1. define trees and hand-program: difficult
2. learn from data by observation and recognize: more easier(機器「自己」學習)

• 電腦: learn from data -> get knowledge by observing
• 人腦: learn from teachers -> get the essence of the knowledge(can computer do that?)

### key eassence of ML

1. 存在「潛藏模式」可以學習
• 若認為有「潛藏模式」，才需要學習
2. 無法簡單定義
3. 有可提供學習的資料

• 人類無法操作
• 火星探索
• 難以定義的問題
• 視覺/聽覺辨識
• 需要快速判斷
• 股票炒短線程式
• 大量資料
• 個人化使用者體驗

### formalize the learning problem

• target funcion f
• unknown pattern to be learned
• data D
• training examples
• hypothesis set h
• candidate functions to be choosed
• hypothesis g
• best candidate function which is learned from data
• use algorithm(A) with data(D) and hypothesis set(H) to get g

Machine Learning:

use data to compute hypothesis g that approximates target f

### Differences

#### Machine Learning & Data Mining

ML: the same as above
DM: use huge data to find property that is interesting

#### Machine Learning & Artificial Intelligence

AI -> compute something that shows intelligent behavior

ML can realize AI
ML -> learning (techiniques) from board data

#### Machine Learning & Statistics

Statistics: use data to make inference about an unknown process
-> many useful tools for ML

• As data getting bigger, the way to deal with data has to be changed.(such as distributed computation)
• not a new topic
• marketing buzz word
課堂討論：Maching Learning & Neural Network
• A technique used in early AI and ML

## Chap 02 Perceptron(感知器)

• x: input
• w: hypothesis
• x是在d維度空間的點(d個features)，w為分隔此空間的線(平面)的法向量
• 以二維空間為例：w產生的線分隔兩邊
• 也就是h(x)的正負，w所在的那一側為正

### select g from h

Difficult: h is infinite
Idea: 從某一條線開始，進行更改(local search)

### Perception Learning Algorithm(PLA)

A fault confessed is half redressed(知錯能改)
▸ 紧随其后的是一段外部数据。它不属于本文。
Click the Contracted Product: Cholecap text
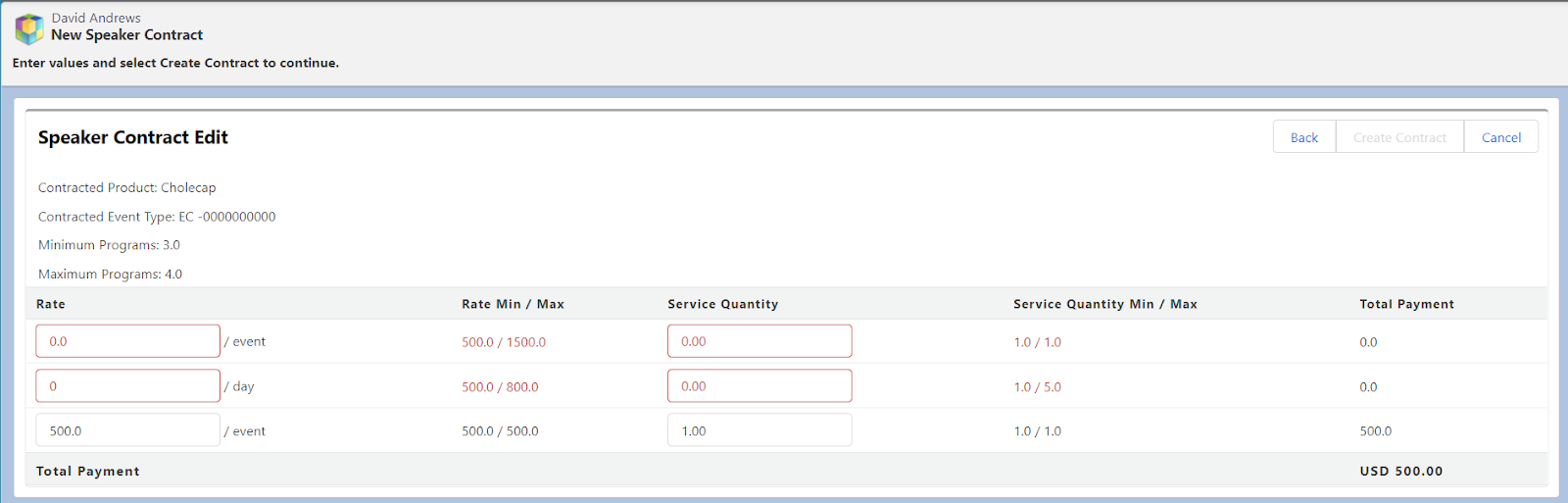The width and height of the screenshot is (1568, 503). tap(127, 187)
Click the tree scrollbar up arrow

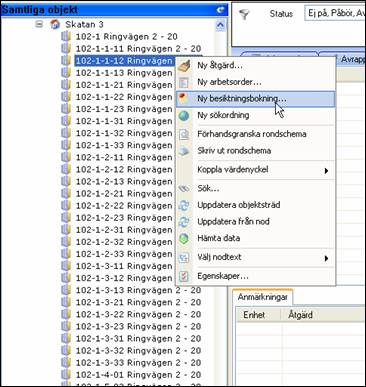(x=220, y=24)
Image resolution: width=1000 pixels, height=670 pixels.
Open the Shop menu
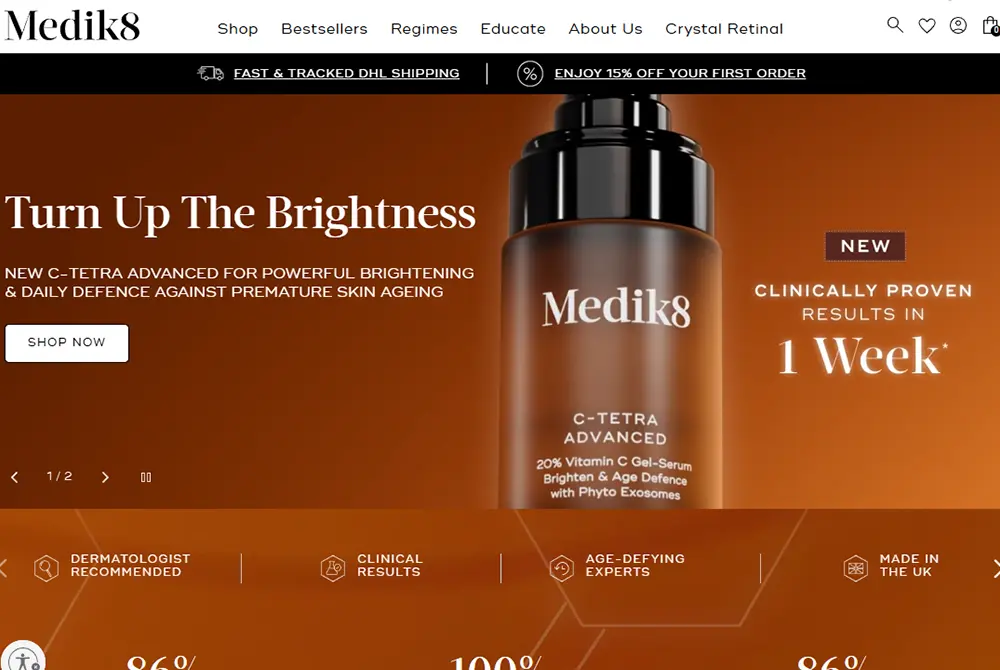click(238, 29)
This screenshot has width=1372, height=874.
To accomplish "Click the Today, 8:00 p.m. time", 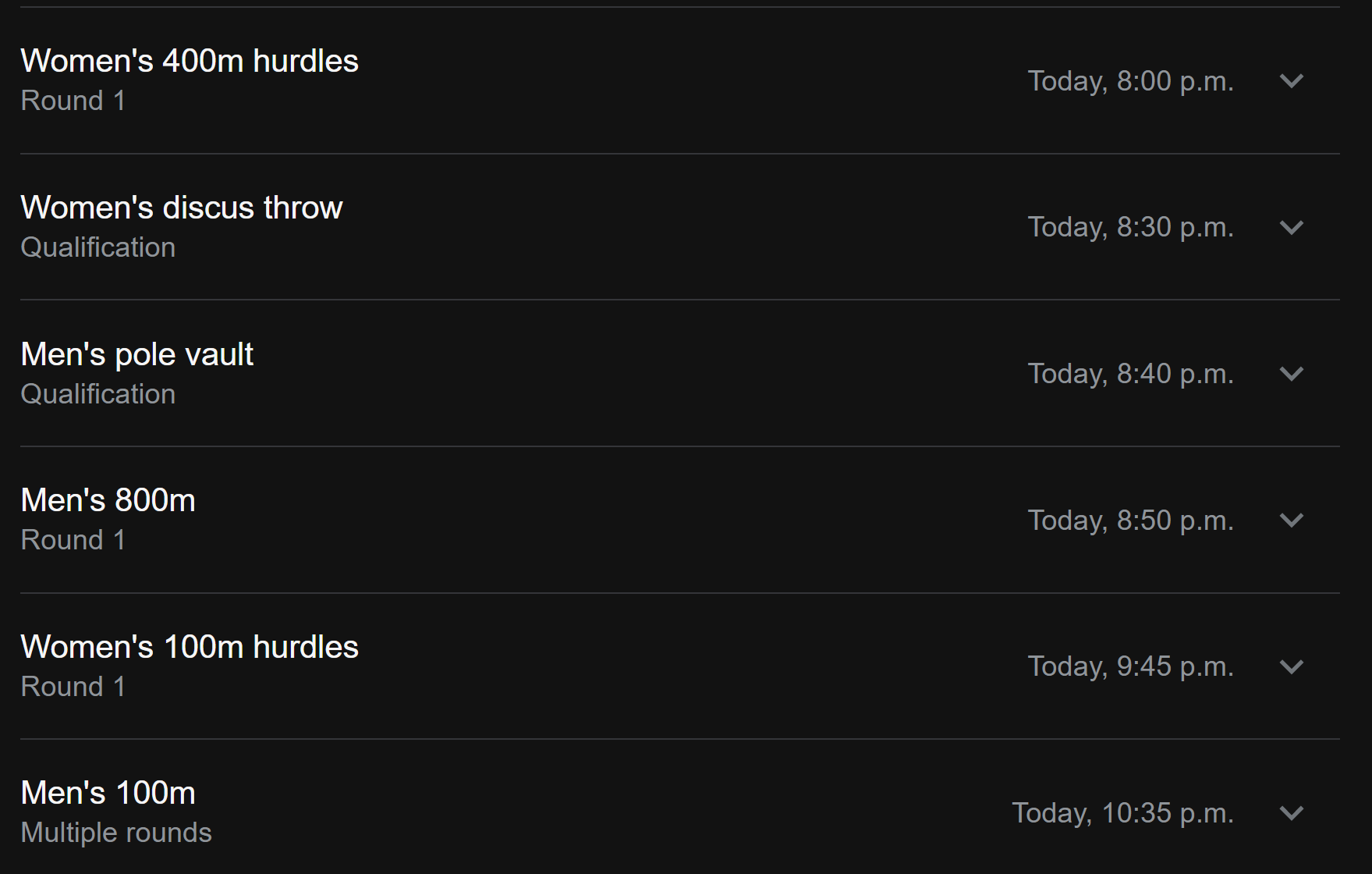I will [1130, 81].
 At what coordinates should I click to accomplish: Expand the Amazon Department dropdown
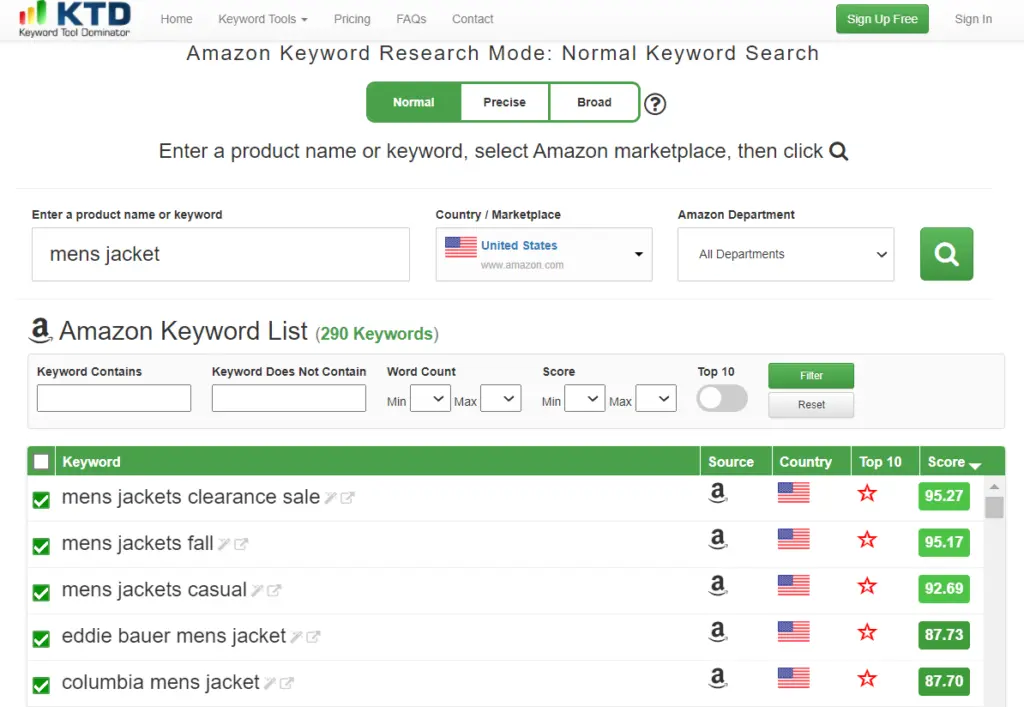(x=785, y=254)
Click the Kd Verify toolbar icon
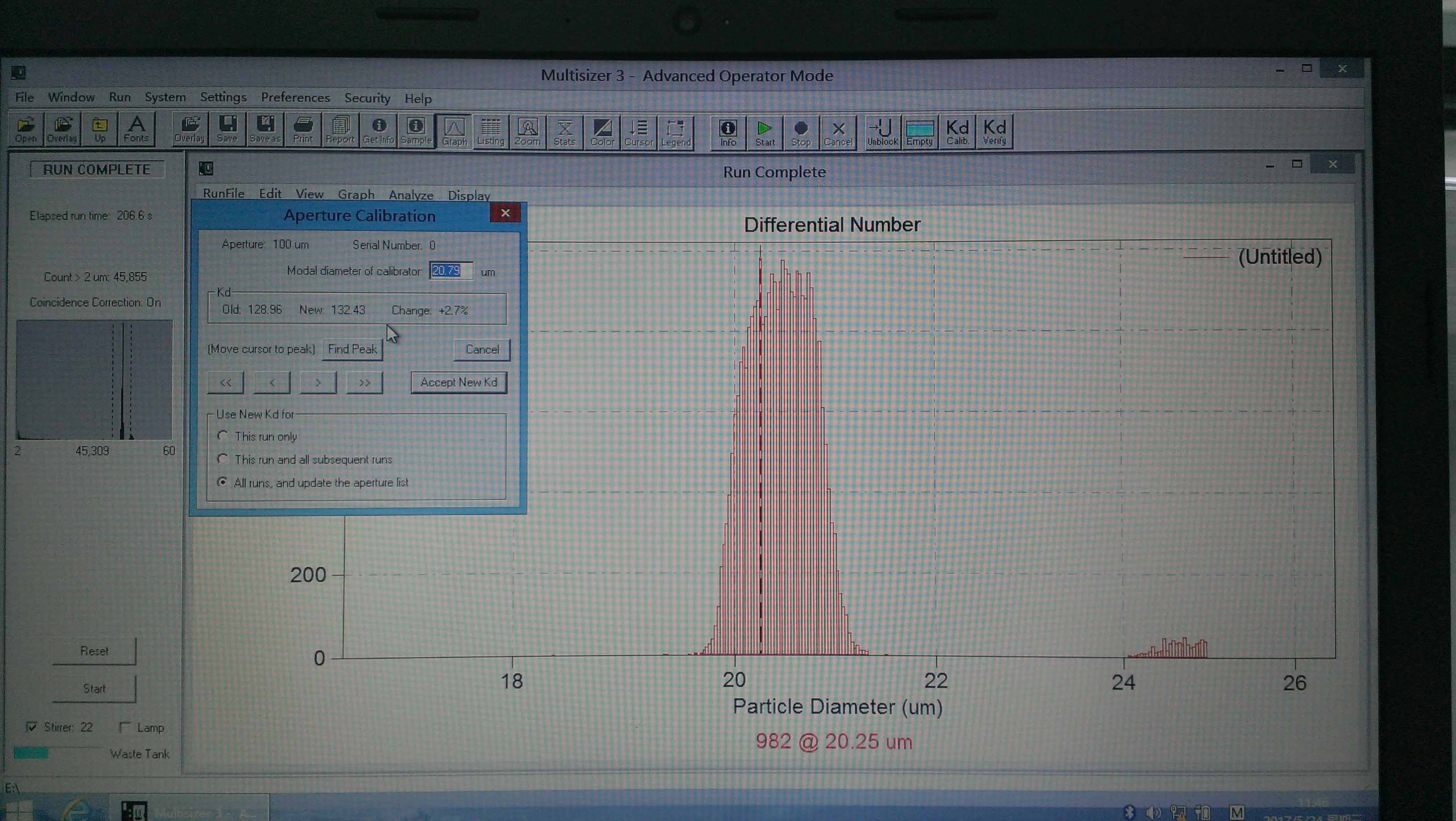 pyautogui.click(x=994, y=132)
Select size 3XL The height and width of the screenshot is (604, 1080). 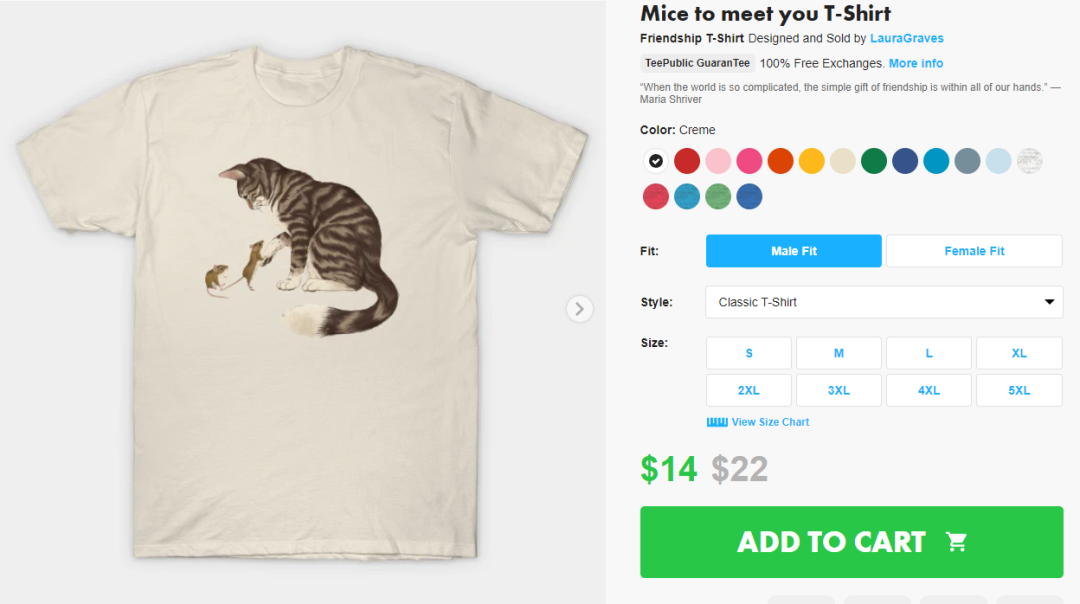pos(839,390)
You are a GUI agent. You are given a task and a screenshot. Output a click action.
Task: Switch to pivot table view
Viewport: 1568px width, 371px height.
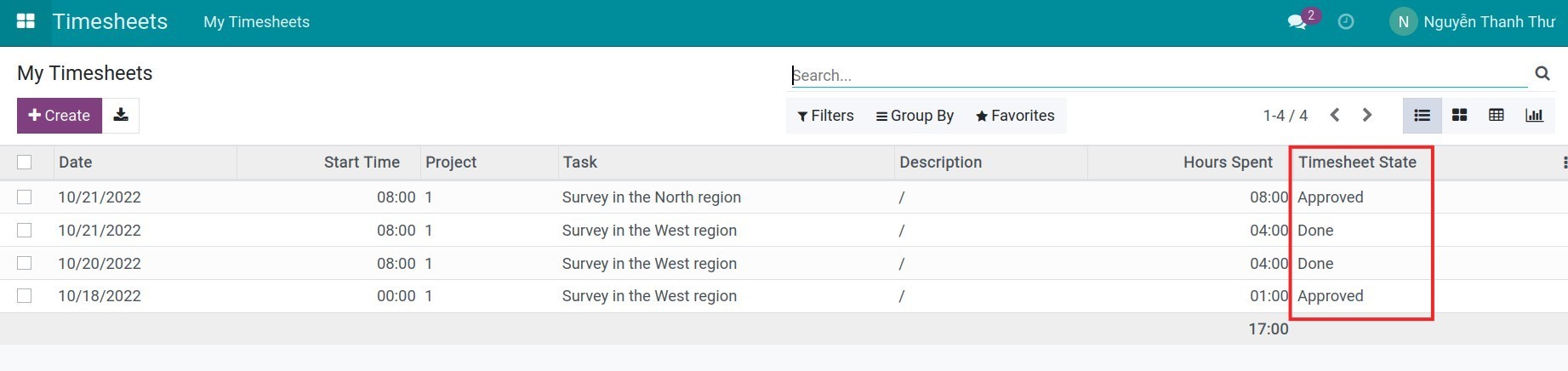(x=1497, y=116)
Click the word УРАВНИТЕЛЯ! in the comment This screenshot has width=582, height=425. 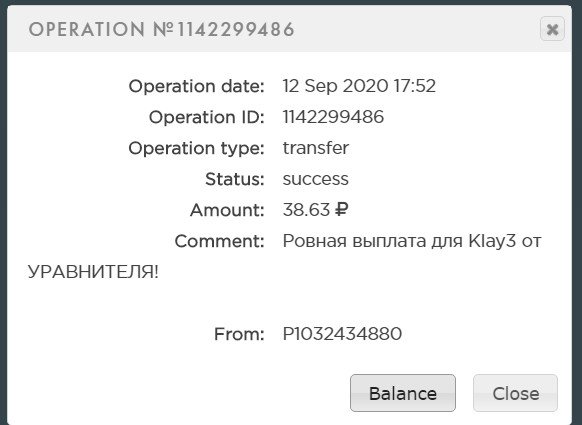93,272
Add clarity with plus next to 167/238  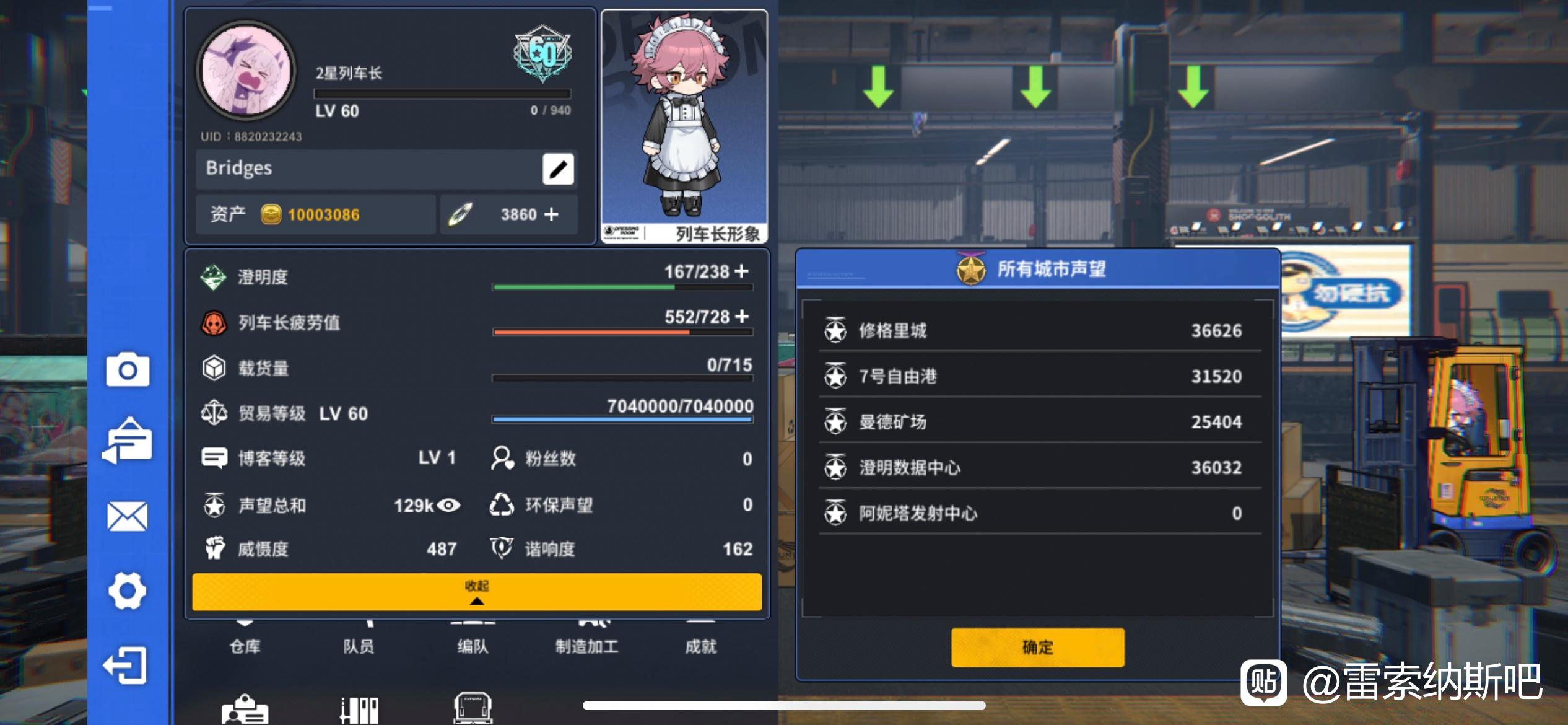tap(742, 271)
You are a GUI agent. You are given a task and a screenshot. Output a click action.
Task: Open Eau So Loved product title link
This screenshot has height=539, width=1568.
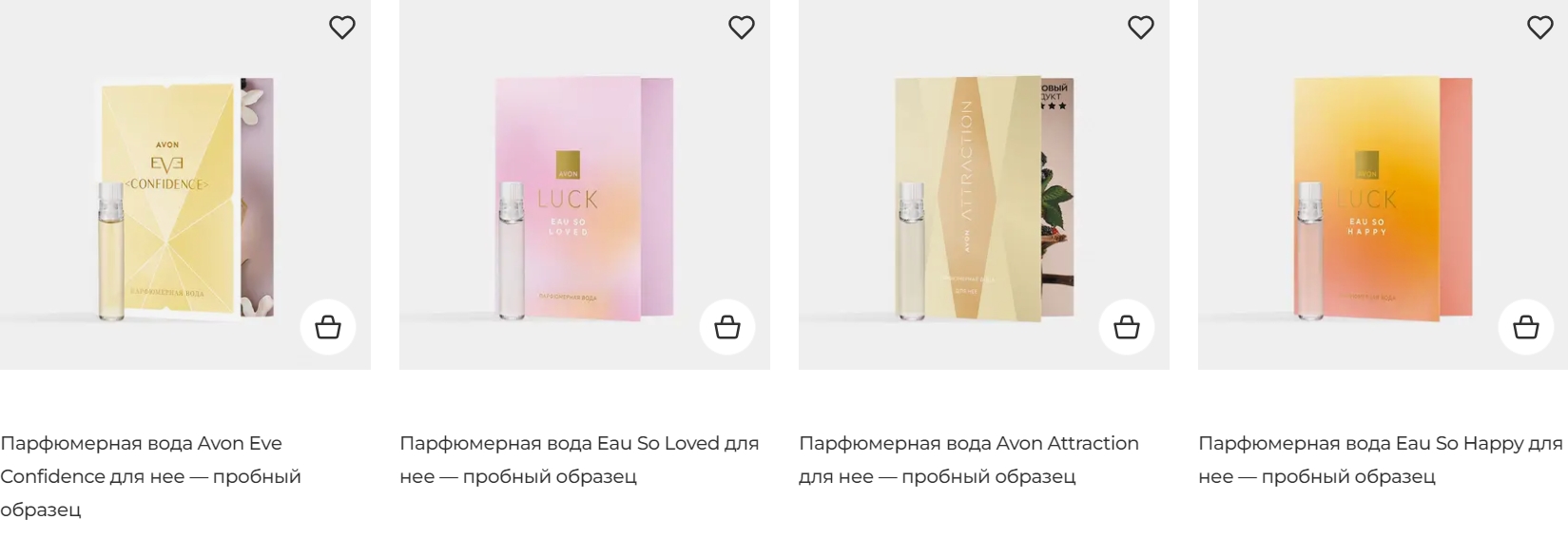point(579,460)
1. find a mistake(which sign is wrong)
2. correct the mistake
• if real ans = +, new w = w + x(使w靠近正的點)
• if real ans = -, new w = w - x(使w遠離負的點)
3. keep doing until no mistake

question

### linear seperability

• linear seperable
• exist perfect w makes $sign(y) = sign(w_nx_n)$, n = 0~N
• 用直線(平面)必可分成無錯誤的兩塊
• if Data is linear seperable, then PLA can generate w to make no mistake
• 每次改動使$w_f$(正解)和$w_t$的內積變大，也就是愈來愈接近
• 但成長速度有限
• $|W_t| <= sqrt(t) max(X_n)$

question

### PLA Guarantee

• simple to implement
• fast
• not fully sure how long it will take
• assume linear seperable
• What if no linear seperate?(in reality)
• 選出犯錯最少的
• 這是個NP-HARD問題…

### Pocket Algorithm(a little modified by PLA)

• greedy
• may not be the best answer: 可能是局部最佳解
• slower than PLA(need to compare Wt+1 and Wt)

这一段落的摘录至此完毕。